[Extracted data entries]
Start of Block

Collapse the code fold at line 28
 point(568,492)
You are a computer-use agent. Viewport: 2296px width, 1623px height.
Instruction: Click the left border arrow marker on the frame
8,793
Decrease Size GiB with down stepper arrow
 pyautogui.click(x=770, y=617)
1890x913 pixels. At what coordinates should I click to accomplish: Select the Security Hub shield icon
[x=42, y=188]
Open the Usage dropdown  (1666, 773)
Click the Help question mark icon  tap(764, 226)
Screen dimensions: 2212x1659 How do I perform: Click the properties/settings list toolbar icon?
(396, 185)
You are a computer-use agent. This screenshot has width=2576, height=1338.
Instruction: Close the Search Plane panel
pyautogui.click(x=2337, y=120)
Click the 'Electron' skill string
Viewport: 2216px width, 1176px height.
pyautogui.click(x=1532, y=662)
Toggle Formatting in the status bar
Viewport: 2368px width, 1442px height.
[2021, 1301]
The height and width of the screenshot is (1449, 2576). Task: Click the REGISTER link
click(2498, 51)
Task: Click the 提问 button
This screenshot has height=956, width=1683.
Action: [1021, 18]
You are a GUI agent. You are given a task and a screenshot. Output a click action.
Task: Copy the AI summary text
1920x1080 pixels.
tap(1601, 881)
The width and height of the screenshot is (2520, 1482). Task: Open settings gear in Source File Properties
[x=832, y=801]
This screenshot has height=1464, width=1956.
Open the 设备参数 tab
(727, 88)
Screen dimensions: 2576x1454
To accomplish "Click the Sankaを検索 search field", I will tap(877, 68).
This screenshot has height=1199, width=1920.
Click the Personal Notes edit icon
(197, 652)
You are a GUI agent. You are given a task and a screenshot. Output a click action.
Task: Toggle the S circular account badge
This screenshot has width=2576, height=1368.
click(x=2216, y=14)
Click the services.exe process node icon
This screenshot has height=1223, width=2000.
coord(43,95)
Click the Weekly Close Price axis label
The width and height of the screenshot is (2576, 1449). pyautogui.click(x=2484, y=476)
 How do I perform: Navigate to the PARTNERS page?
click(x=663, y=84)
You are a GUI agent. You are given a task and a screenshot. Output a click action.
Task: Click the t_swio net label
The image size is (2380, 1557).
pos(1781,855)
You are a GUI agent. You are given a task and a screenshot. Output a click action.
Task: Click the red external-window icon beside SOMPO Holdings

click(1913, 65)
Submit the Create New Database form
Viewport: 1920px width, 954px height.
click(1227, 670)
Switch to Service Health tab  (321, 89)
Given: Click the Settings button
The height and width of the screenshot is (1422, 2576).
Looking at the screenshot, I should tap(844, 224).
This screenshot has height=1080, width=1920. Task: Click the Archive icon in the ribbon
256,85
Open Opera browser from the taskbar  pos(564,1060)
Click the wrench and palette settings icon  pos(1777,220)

End of Block

▶ _About this task_
Can you quote exactly the lines from the one containing "Given: Click the Settings button" through the last line of the records above, and nothing else?

▶ _Solution to this task_
Given: Click the Settings button
The height and width of the screenshot is (1422, 2576).
Looking at the screenshot, I should tap(844, 224).
This screenshot has height=1080, width=1920. Task: Click the Archive icon in the ribbon
256,85
Open Opera browser from the taskbar  pos(564,1060)
Click the wrench and palette settings icon  pos(1777,220)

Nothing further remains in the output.